§ **Instructions to follow**
Every entry is to be returned unchanged, and no picture is to be included.

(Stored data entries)

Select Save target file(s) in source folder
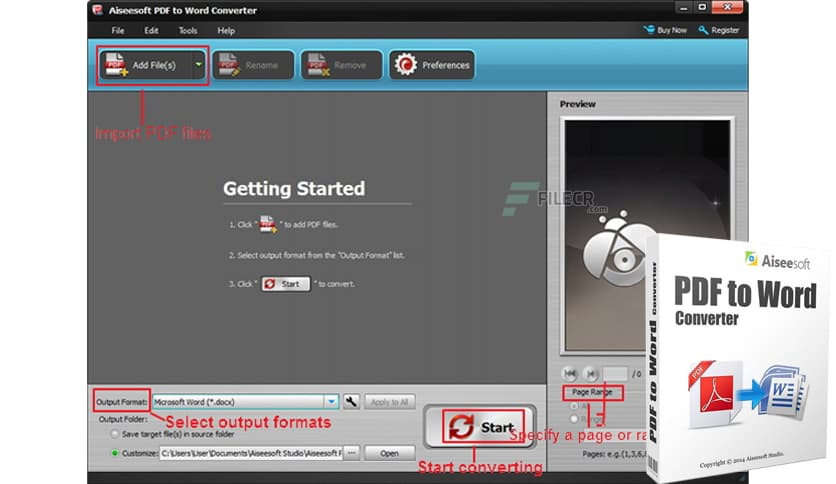This screenshot has width=836, height=484. click(115, 434)
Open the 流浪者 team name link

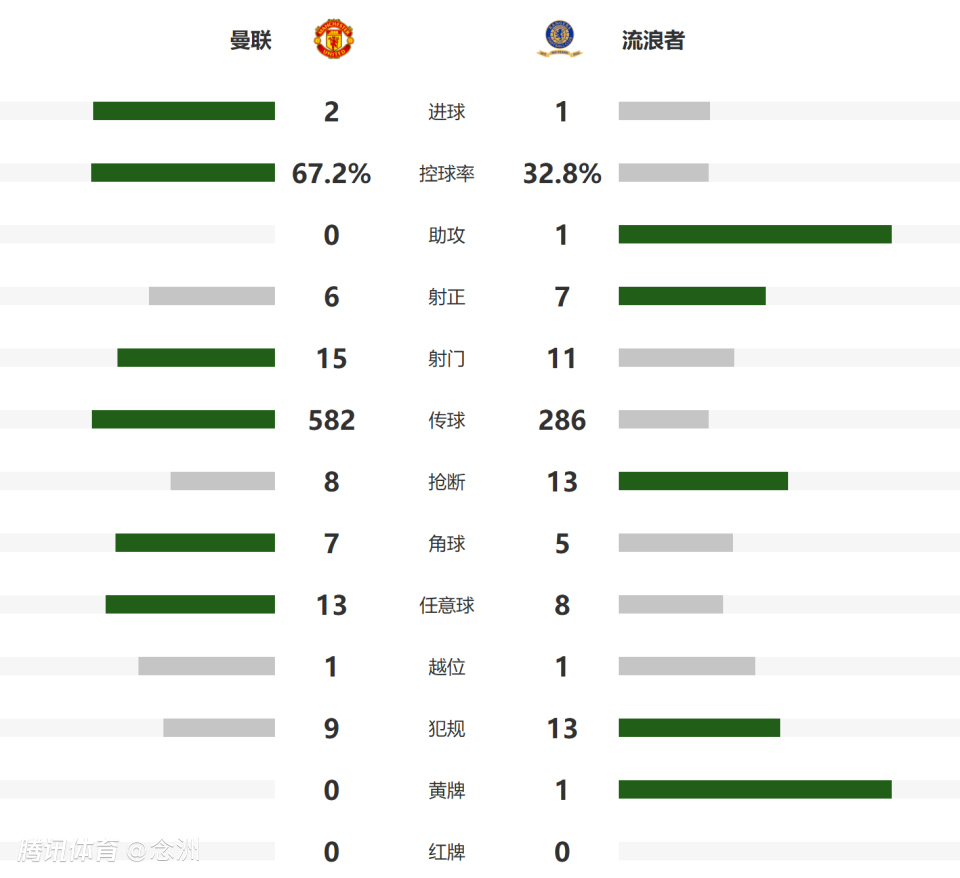click(x=653, y=41)
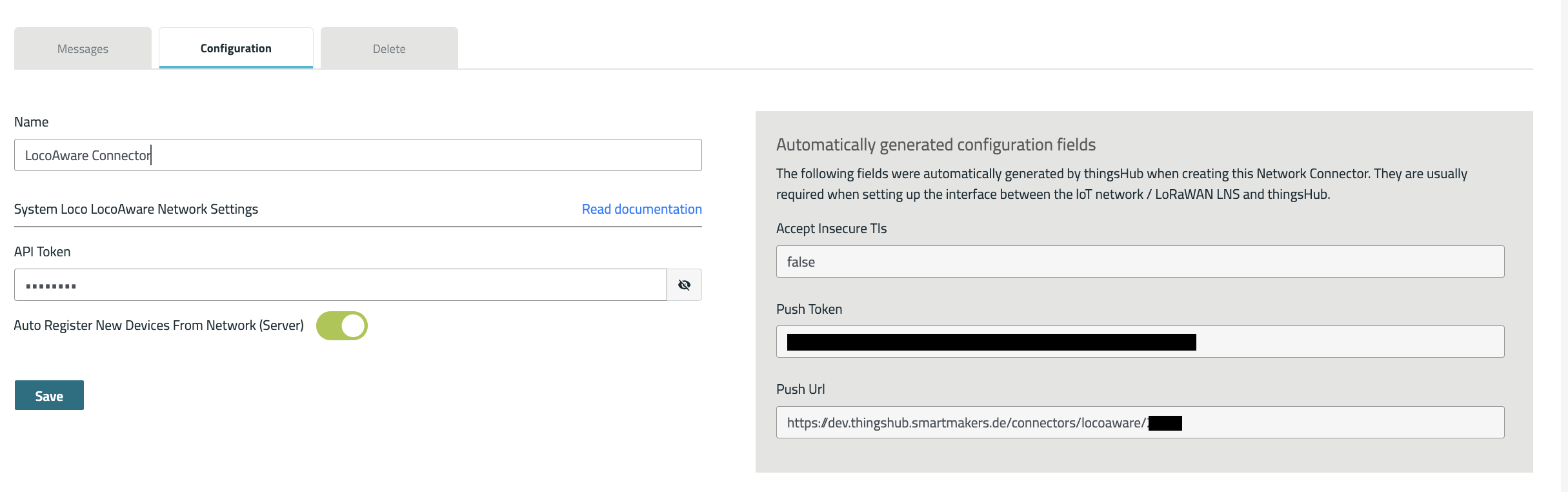Switch to the Messages tab
Viewport: 1568px width, 492px height.
pos(83,48)
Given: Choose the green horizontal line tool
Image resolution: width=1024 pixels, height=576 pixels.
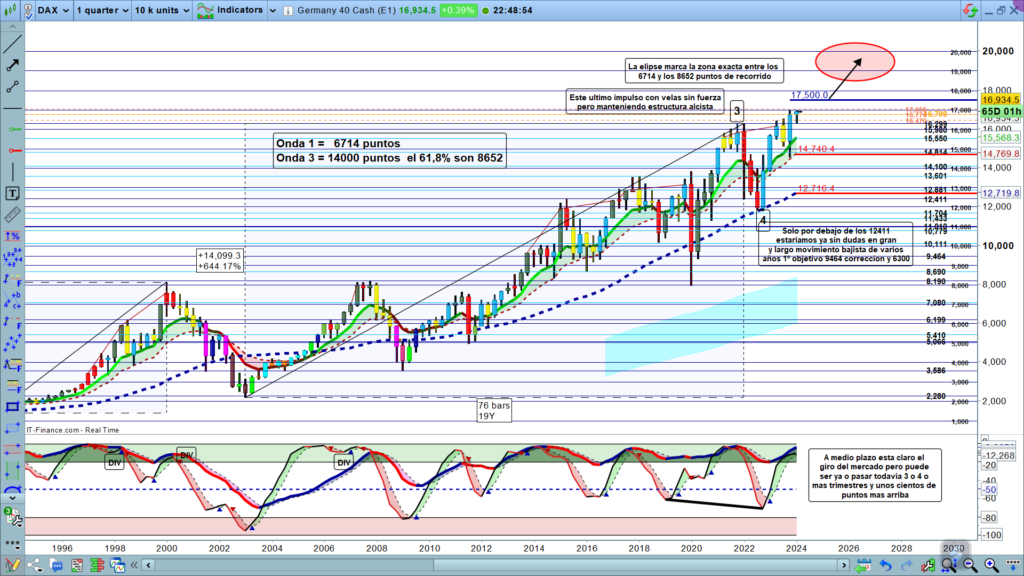Looking at the screenshot, I should (x=13, y=129).
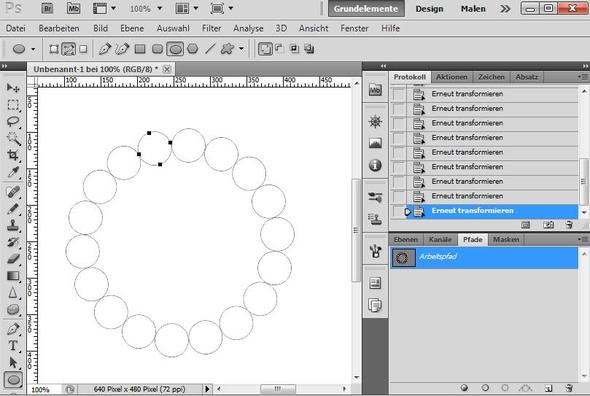The image size is (590, 396).
Task: Open the zoom level 100% dropdown
Action: 146,9
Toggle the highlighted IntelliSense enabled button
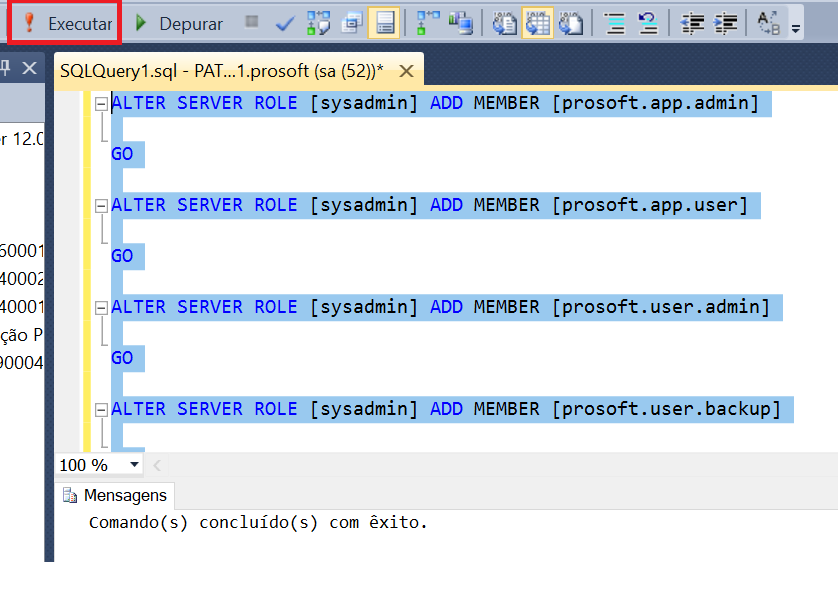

§ **Problem solution**
Select Save target file(s) in source folder
This screenshot has width=836, height=484. click(115, 434)
Open the 流浪者 team name link

click(x=653, y=41)
Switch to the Messages tab
Viewport: 1568px width, 492px height.
pos(83,48)
Given: Choose the green horizontal line tool
Image resolution: width=1024 pixels, height=576 pixels.
Looking at the screenshot, I should (x=13, y=129).
The image size is (590, 396).
Task: Open the zoom level 100% dropdown
Action: 146,9
Toggle the highlighted IntelliSense enabled button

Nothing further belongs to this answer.